I have thought about this with help from writers and poets whose words I often read. Being at peace can mean ‘there being neither an impending threat nor the unfinished business of living’. I suspect this is not possible for us in the west, as we live in a day-by-day world of demands, often compromised by too little time, relative poverty and a far too cumbersome surrounding bureaucracy. And for all of our species, we live under the threat of the atomic winter, on-going wars, mendacious ideologues all too anxious to ‘keep us in our austerity haunted places’, and the ever-growing climate crisis.
UTOPIA
Or perhaps ‘feeling at peace’ can be imagined as a utopian sense in which an individual or a social group reaches perfect harmony within themselves and within the surrounding social and natural world.
For me, I cannot image this for several reasons. I agree with those wiser than me that all living things, including social organisms (states, groups, families) are always in movement, always in flux. This makes it unlikely that there can ever be a utopian moment or a utopian period.

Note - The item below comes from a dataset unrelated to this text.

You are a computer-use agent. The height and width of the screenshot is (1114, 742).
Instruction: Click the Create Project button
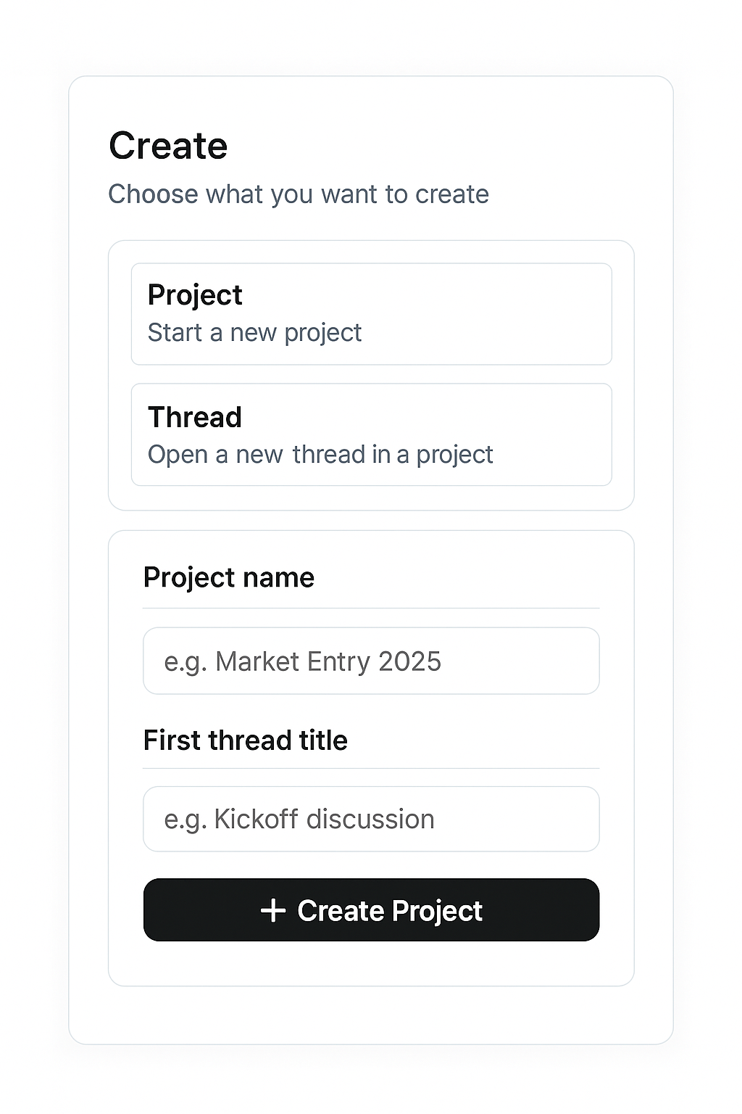pos(371,910)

If nothing else, the next generation, who will have been informed by new ideas and technologies, and will be hoping for, if not demanding change in relation to the apparent stasis of their present moment. That always present moment, is too often in the controlling hands of flawed old men, whose egos tell them ‘all will be well as long as they cling to power’.
COMPLETION
I don’t think ‘being at peace’ means we have entered an unchanging state of inaction. I believe that when my friend may have had his cheek on her breast and his palm stroking her face, he sensed something else. Oh, flawed as I am, I know I lack many character qualities and do not possess sufficient wisdom, but for me this state of peace he spoke about is apparent. I think of it as sensing or experiencing ‘completion’. At that moment, at that place I am whole. This is because she provides me, feeds me many vital understandings I lack, and she does so with kindness, generosity and what I daringly may call ‘love’.
Some have said that true love is based on complementary neurosis: that which I lack, she completes/provides/fulfils and vice a versa. It implies a ‘deep bond’, a profound mutual trust’. I believe how we are connected to our lover goes further than that. It is something specific and yet amorphous which I can only share with my lover in the form of nurturing and always caring because it relies, in part, upon sexual intimacy.

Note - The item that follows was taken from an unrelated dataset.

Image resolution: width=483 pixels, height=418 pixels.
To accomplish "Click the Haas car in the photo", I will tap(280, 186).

But as my friend said, to precisely define ‘love’ lies beyond words.
FREEWILL
All the above leads to another nest of quandaries about whether we have freewill or not to choose our loved ones; or are our decisions about which road we travel limited by all the pre-determined decisions we previously made?

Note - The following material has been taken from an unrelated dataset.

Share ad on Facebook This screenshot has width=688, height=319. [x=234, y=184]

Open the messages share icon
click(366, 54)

I think the above is sufficient for one essay, and perhaps I will follow up with the question of freewill as it also defines our relationships and attitudes about how we choose to live in our societies. For me, in my work as a documentarist, the intersection between how and where our inner life meets with the outer social world is always of interest. This is because I believe this is where our greatest tension and source of struggle exists.